I genuinely thought I was going to be one of those girls, you know, lululemon, Parke sweatshirts, rhode lip balms, the whole bit. ’
‘But I’ve never seen you wear that kind of stuff,’ I say, my hand curling around the rhode ribbon lip balm in my own pocket.
‘And you never will,’ she replies. ‘Because it’s not me. But it is who I thought I would become when I got here. Turns out the university you go to doesn’t change who you are, only how you see yourself.’
‘You’re saying Oliver is my lululemon?’
‘I’m saying coming here with some preconceived notions of what you want or need is completely understandable, we all did the same. But it might be worth reevaluating some of them before you make your next move.’
Jenna slurps her coffee and nods in agreement. ‘Unless your next move is punching him in the nuts, in which case we’re on board.’
‘Thank you,’ I say, bowing my head gravely. ‘For the cookie and the coffee and the wise counsel. And for the mental image of Oliver with his head up his own ass.’
‘Might be difficult to get off with him if you’re thinking about that.’ Alice pouts thoughtfully. ‘Now, can you please stop being so incredibly boffy and come out to play? You’re putting the rest of us to shame.’
I’m smiling, truly smiling, for the first time since Oliver stepped off stage.
‘I’d love to,’ I tell them as Alice swipes Jenna’s piece of the cookie and stuffs it in her mouth before her friend can protest, ‘but I really do have a lot of work to do. The Bleak House paper is due on Wednesday and I’m still not done.
Oliver loaned me his notes but they’re not really helping.
’ I leaf through the pages of notes covered in his elegant, looping handwriting.
‘To be honest, I’m not even sure he read the book. ’

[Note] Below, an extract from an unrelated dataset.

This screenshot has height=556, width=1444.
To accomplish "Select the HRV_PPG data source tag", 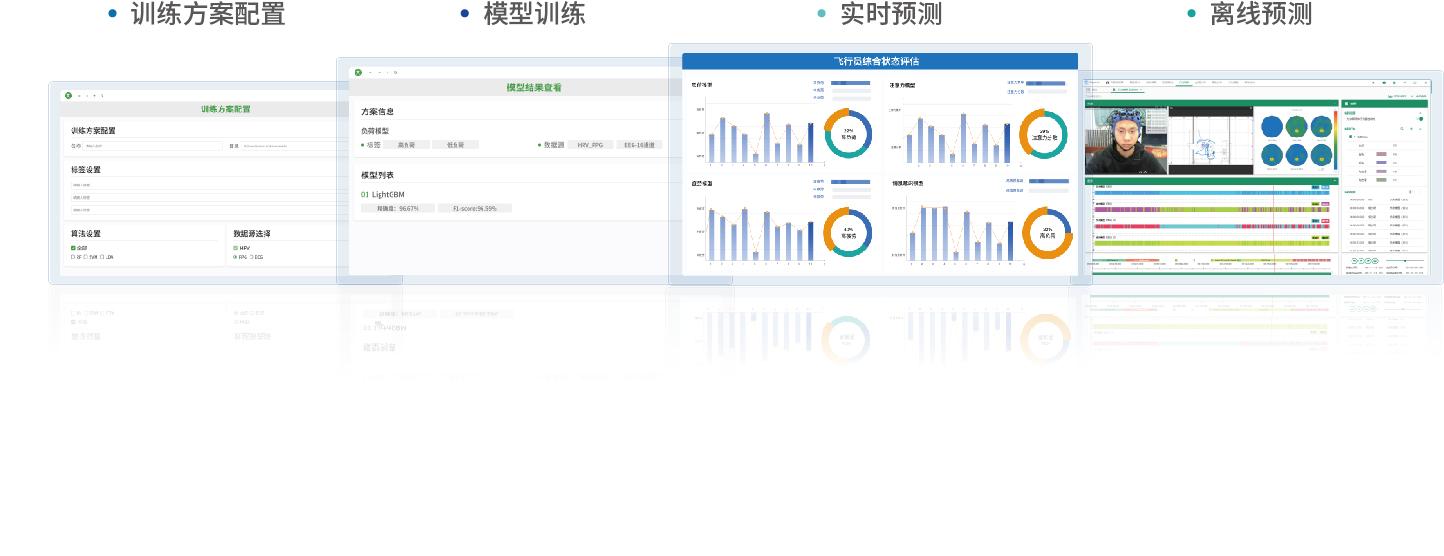I will pyautogui.click(x=589, y=145).
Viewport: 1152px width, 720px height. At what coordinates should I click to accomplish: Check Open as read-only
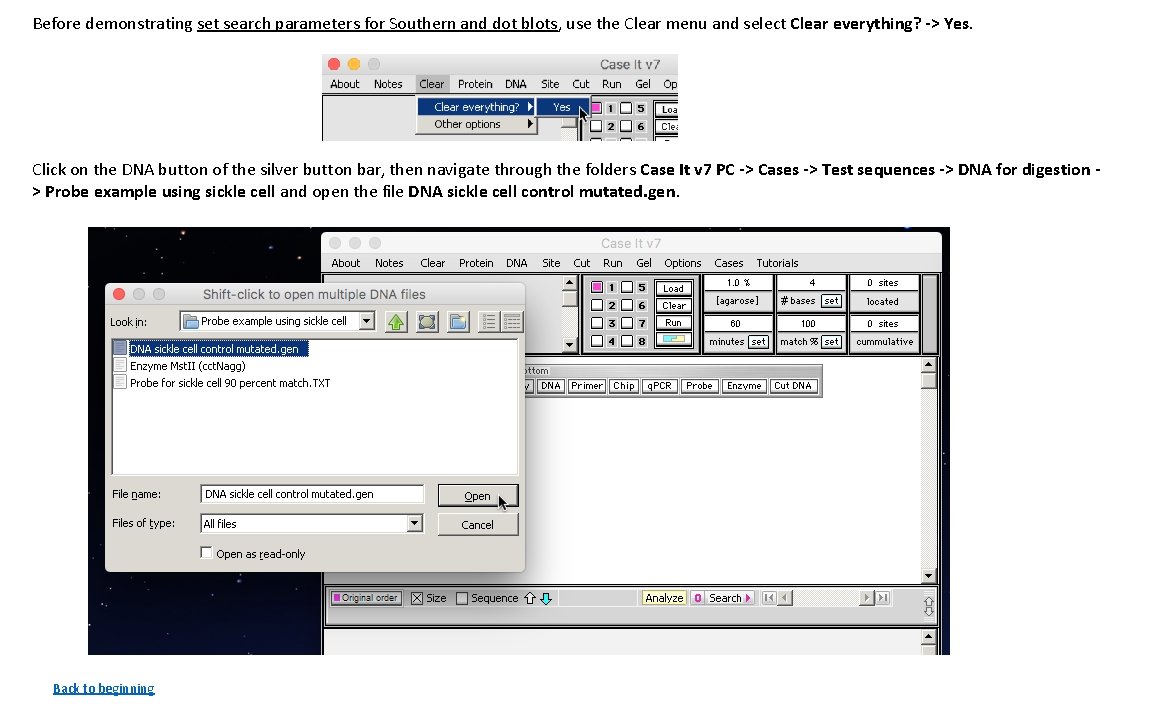click(x=206, y=551)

‘Don’t feel bad,’ Alice says, playing with the heart-shaped clasp of my bracelet. ‘We’ve all been had by a pretty face.’
‘And it is pretty,’ Jenna admits. ‘But we must be strong and learn to resist. There are other pretty faces that don’t come attached to such a twat, you know.’

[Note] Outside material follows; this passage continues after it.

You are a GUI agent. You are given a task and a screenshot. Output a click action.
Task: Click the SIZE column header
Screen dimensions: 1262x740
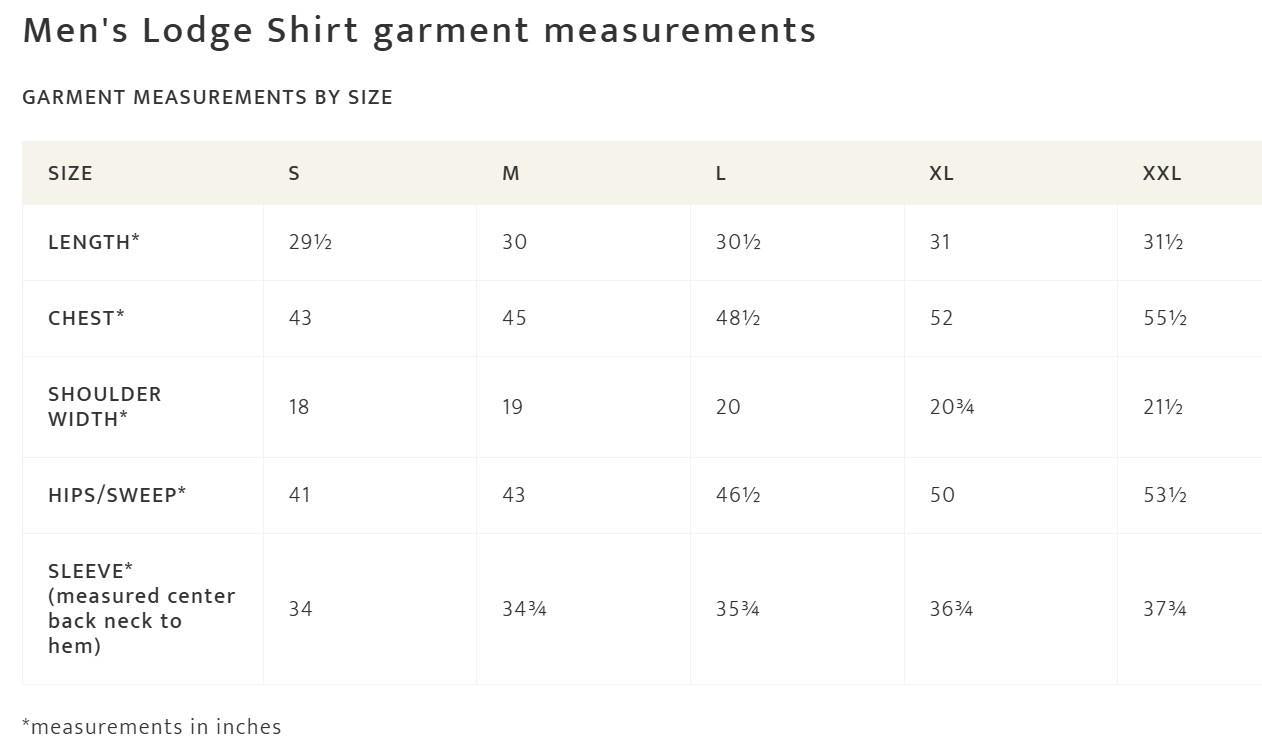70,173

And maybe I’ve been wrong about those too.
‘There’s a boat race at two,’ she says, planting a kiss on the top of my head. ‘We’ll be down by the boathouse. If you don’t come and find us, we’ll hunt you down like you’re in a Liam Neeson movie.’
Once they’re gone, I push all my notes away, and open up the novel.

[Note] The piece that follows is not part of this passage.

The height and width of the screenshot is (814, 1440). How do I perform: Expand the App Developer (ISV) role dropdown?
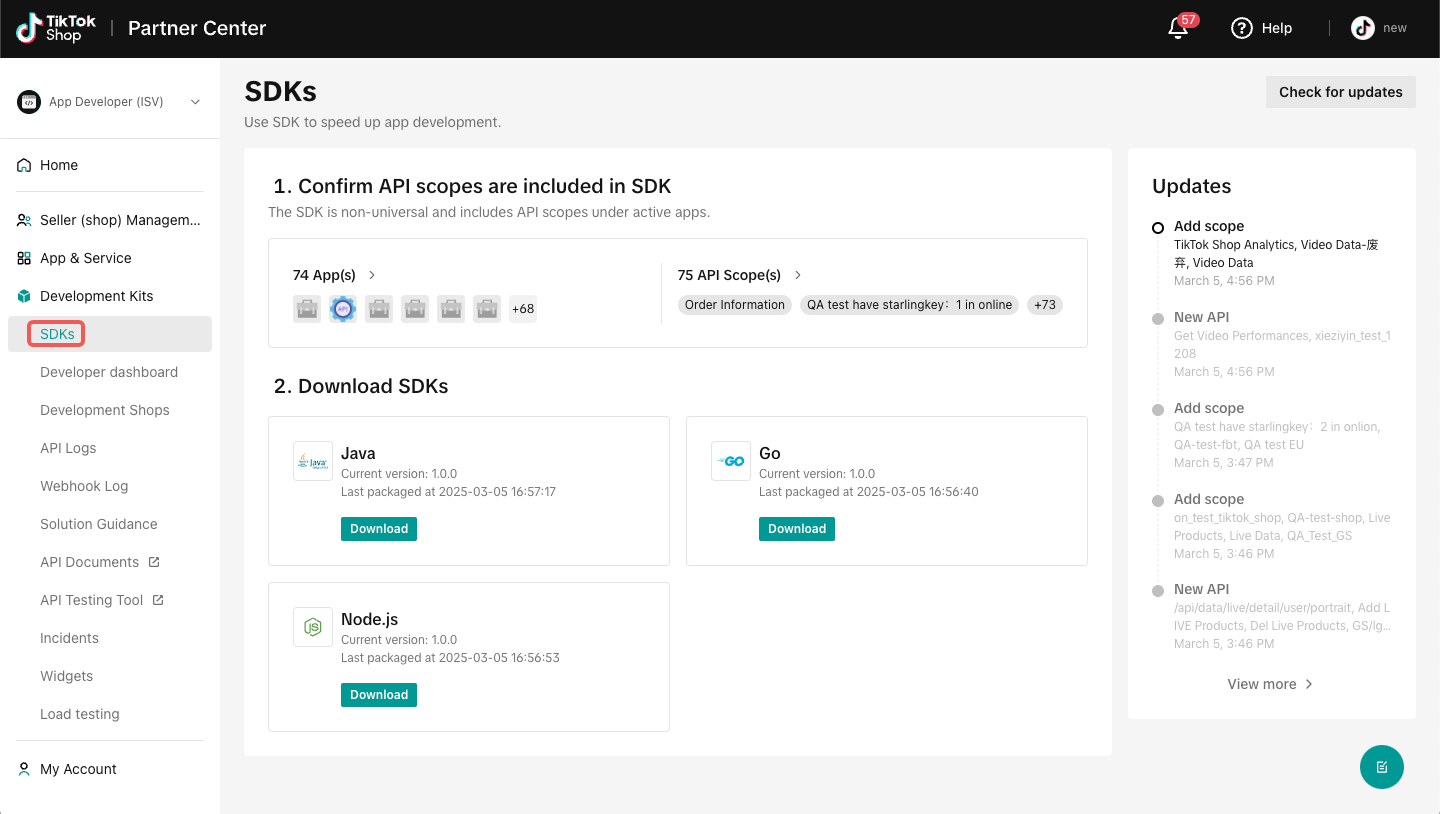click(195, 102)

The illustration on the cover is as bleak as the title, a grey and dreary painting of the London skyline, distorted by fog.
But inside, even though it might seem dull at first, the story is complex and layered, kind of funny, definitely challenging.
This is what they’re talking about when they say you can’t judge a book by its cover.
If you only looked at the jacket, you might think you already know this story and leave it on the shelf.
Write it off without reading a single page.
But when you dig in, dedicate time to understanding it, there’s a lot going on beneath the surface.
It reminds me of something else.
‘Charles Dickens’s longest and famously most complex novel now,’ I tell myself as I open my notebook and uncap my pen. ‘Figuring out the inner workings of a twenty-year-old guy’s mind later.’
It’s always better to get the easy task out of the way first.